● The exercise
Present every line of the records below as a Markdown table with the columns "Row" and "Line", numbering the rows in order and omitting blank lines.

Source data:

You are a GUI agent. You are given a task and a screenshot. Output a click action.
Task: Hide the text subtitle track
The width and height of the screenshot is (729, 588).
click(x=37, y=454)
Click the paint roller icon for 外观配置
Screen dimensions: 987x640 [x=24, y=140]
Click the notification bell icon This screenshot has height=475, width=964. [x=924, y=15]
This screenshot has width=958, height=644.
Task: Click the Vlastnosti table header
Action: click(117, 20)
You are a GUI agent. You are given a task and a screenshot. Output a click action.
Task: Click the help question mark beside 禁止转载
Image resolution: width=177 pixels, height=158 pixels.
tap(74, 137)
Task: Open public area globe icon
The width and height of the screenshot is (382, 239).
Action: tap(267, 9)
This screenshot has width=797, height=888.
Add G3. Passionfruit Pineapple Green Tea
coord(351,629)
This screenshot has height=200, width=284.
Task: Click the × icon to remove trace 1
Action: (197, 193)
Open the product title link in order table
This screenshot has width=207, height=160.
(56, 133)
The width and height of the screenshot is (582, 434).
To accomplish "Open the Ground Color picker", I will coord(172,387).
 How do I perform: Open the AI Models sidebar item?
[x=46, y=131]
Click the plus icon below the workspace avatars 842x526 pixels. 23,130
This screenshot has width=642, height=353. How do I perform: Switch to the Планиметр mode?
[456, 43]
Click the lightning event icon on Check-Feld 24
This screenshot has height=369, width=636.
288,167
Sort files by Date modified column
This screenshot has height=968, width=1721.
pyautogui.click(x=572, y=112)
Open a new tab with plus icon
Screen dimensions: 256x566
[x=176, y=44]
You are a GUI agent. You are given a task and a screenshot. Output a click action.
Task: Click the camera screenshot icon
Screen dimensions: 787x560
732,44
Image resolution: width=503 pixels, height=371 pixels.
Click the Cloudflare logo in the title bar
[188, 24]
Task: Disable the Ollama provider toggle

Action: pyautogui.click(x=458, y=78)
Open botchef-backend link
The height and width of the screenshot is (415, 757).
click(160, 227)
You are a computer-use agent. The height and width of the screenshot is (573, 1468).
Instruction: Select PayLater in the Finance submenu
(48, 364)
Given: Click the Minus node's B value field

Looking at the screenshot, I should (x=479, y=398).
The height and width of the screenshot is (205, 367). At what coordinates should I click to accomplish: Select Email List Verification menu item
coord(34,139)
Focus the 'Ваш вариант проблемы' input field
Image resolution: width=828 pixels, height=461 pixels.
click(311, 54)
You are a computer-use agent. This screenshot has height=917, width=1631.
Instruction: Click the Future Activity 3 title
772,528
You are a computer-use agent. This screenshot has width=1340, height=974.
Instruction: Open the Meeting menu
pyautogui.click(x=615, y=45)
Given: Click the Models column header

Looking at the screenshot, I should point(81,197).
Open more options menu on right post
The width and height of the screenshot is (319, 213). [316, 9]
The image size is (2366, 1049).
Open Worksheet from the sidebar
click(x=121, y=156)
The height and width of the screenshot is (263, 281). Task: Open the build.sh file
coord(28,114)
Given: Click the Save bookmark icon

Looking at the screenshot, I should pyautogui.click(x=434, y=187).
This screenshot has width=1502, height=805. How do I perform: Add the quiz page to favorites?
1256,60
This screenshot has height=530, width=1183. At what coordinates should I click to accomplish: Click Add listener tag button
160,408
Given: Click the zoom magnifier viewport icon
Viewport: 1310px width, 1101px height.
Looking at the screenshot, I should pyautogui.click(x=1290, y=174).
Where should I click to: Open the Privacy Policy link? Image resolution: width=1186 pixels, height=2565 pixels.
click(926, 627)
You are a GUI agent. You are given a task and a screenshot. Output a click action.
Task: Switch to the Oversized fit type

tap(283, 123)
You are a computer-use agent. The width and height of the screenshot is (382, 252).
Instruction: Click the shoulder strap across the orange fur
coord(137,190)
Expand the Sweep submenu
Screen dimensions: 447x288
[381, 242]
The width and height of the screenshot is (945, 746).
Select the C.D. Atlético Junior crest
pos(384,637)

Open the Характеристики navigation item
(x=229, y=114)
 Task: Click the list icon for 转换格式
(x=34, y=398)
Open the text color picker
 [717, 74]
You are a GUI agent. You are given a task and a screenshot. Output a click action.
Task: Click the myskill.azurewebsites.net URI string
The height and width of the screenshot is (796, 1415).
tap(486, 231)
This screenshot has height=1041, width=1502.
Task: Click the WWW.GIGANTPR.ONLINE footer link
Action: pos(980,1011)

● In response
| Row | Line |
|---|---|
| 1 | You are a GUI agent. You are given a task and a screenshot. Output a click action. |
| 2 | Task: Hide the text subtitle track |
| 3 | The width and height of the screenshot is (729, 588). |
| 4 | click(x=37, y=454) |
| 5 | Click the paint roller icon for 外观配置 |
| 6 | Screen dimensions: 987x640 [x=24, y=140] |
| 7 | Click the notification bell icon This screenshot has height=475, width=964. [x=924, y=15] |
| 8 | This screenshot has width=958, height=644. |
| 9 | Task: Click the Vlastnosti table header |
| 10 | Action: click(117, 20) |
| 11 | You are a GUI agent. You are given a task and a screenshot. Output a click action. |
| 12 | Task: Click the help question mark beside 禁止转载 |
| 13 | Image resolution: width=177 pixels, height=158 pixels. |
| 14 | tap(74, 137) |
| 15 | Task: Open public area globe icon |
| 16 | The width and height of the screenshot is (382, 239). |
| 17 | Action: tap(267, 9) |
| 18 | This screenshot has width=797, height=888. |
| 19 | Add G3. Passionfruit Pineapple Green Tea |
| 20 | coord(351,629) |
| 21 | This screenshot has height=200, width=284. |
| 22 | Task: Click the × icon to remove trace 1 |
| 23 | Action: (197, 193) |
| 24 | Open the product title link in order table |
| 25 | This screenshot has width=207, height=160. |
| 26 | (56, 133) |
| 27 | The width and height of the screenshot is (582, 434). |
| 28 | To accomplish "Open the Ground Color picker", I will coord(172,387). |
| 29 |  How do I perform: Open the AI Models sidebar item? |
| 30 | [x=46, y=131] |
| 31 | Click the plus icon below the workspace avatars 842x526 pixels. 23,130 |
| 32 | This screenshot has width=642, height=353. How do I perform: Switch to the Планиметр mode? |
| 33 | [456, 43] |
| 34 | Click the lightning event icon on Check-Feld 24 |
| 35 | This screenshot has height=369, width=636. |
| 36 | 288,167 |
| 37 | Sort files by Date modified column |
| 38 | This screenshot has height=968, width=1721. |
| 39 | pyautogui.click(x=572, y=112) |
| 40 | Open a new tab with plus icon |
| 41 | Screen dimensions: 256x566 |
| 42 | [x=176, y=44] |
| 43 | You are a GUI agent. You are given a task and a screenshot. Output a click action. |
| 44 | Task: Click the camera screenshot icon |
| 45 | Screen dimensions: 787x560 |
| 46 | 732,44 |
| 47 | Image resolution: width=503 pixels, height=371 pixels. |
| 48 | Click the Cloudflare logo in the title bar |
| 49 | [188, 24] |
| 50 | Task: Disable the Ollama provider toggle |
| 51 | Action: pyautogui.click(x=458, y=78) |
| 52 | Open botchef-backend link |
| 53 | The height and width of the screenshot is (415, 757). |
| 54 | click(160, 227) |
| 55 | You are a computer-use agent. The height and width of the screenshot is (573, 1468). |
| 56 | Instruction: Select PayLater in the Finance submenu |
| 57 | (48, 364) |
| 58 | Given: Click the Minus node's B value field |
| 59 | Looking at the screenshot, I should (x=479, y=398). |
| 60 | The height and width of the screenshot is (205, 367). At what coordinates should I click to accomplish: Select Email List Verification menu item |
| 61 | coord(34,139) |
| 62 | Focus the 'Ваш вариант проблемы' input field |
| 63 | Image resolution: width=828 pixels, height=461 pixels. |
| 64 | click(311, 54) |
| 65 | You are a computer-use agent. This screenshot has height=917, width=1631. |
| 66 | Instruction: Click the Future Activity 3 title |
| 67 | 772,528 |
| 68 | You are a computer-use agent. This screenshot has width=1340, height=974. |
| 69 | Instruction: Open the Meeting menu |
| 70 | pyautogui.click(x=615, y=45) |
| 71 | Given: Click the Models column header |
| 72 | Looking at the screenshot, I should point(81,197). |
| 73 | Open more options menu on right post |
| 74 | The width and height of the screenshot is (319, 213). [316, 9] |
| 75 | The image size is (2366, 1049). |
| 76 | Open Worksheet from the sidebar |
| 77 | click(x=121, y=156) |
| 78 | The height and width of the screenshot is (263, 281). Task: Open the build.sh file |
| 79 | coord(28,114) |
| 80 | Given: Click the Save bookmark icon |
| 81 | Looking at the screenshot, I should pyautogui.click(x=434, y=187). |
| 82 | This screenshot has width=1502, height=805. How do I perform: Add the quiz page to favorites? |
| 83 | 1256,60 |
| 84 | This screenshot has height=530, width=1183. At what coordinates should I click to accomplish: Click Add listener tag button |
| 85 | 160,408 |
| 86 | Given: Click the zoom magnifier viewport icon |
| 87 | Viewport: 1310px width, 1101px height. |
| 88 | Looking at the screenshot, I should pyautogui.click(x=1290, y=174). |
| 89 | Where should I click to: Open the Privacy Policy link? Image resolution: width=1186 pixels, height=2565 pixels. |
| 90 | click(926, 627) |
| 91 | You are a GUI agent. You are given a task and a screenshot. Output a click action. |
| 92 | Task: Switch to the Oversized fit type |
| 93 | tap(283, 123) |
| 94 | You are a computer-use agent. The width and height of the screenshot is (382, 252). |
| 95 | Instruction: Click the shoulder strap across the orange fur |
| 96 | coord(137,190) |
| 97 | Expand the Sweep submenu |
| 98 | Screen dimensions: 447x288 |
| 99 | [381, 242] |
| 100 | The width and height of the screenshot is (945, 746). |
| 101 | Select the C.D. Atlético Junior crest |
| 102 | pos(384,637) |
| 103 | Open the Характеристики navigation item |
| 104 | (x=229, y=114) |
| 105 |  Task: Click the list icon for 转换格式 |
| 106 | (x=34, y=398) |
| 107 | Open the text color picker |
| 108 |  [717, 74] |
| 109 | You are a GUI agent. You are given a task and a screenshot. Output a click action. |
| 110 | Task: Click the myskill.azurewebsites.net URI string |
| 111 | The height and width of the screenshot is (796, 1415). |
| 112 | tap(486, 231) |
| 113 | This screenshot has height=1041, width=1502. |
| 114 | Task: Click the WWW.GIGANTPR.ONLINE footer link |
| 115 | Action: pos(980,1011) |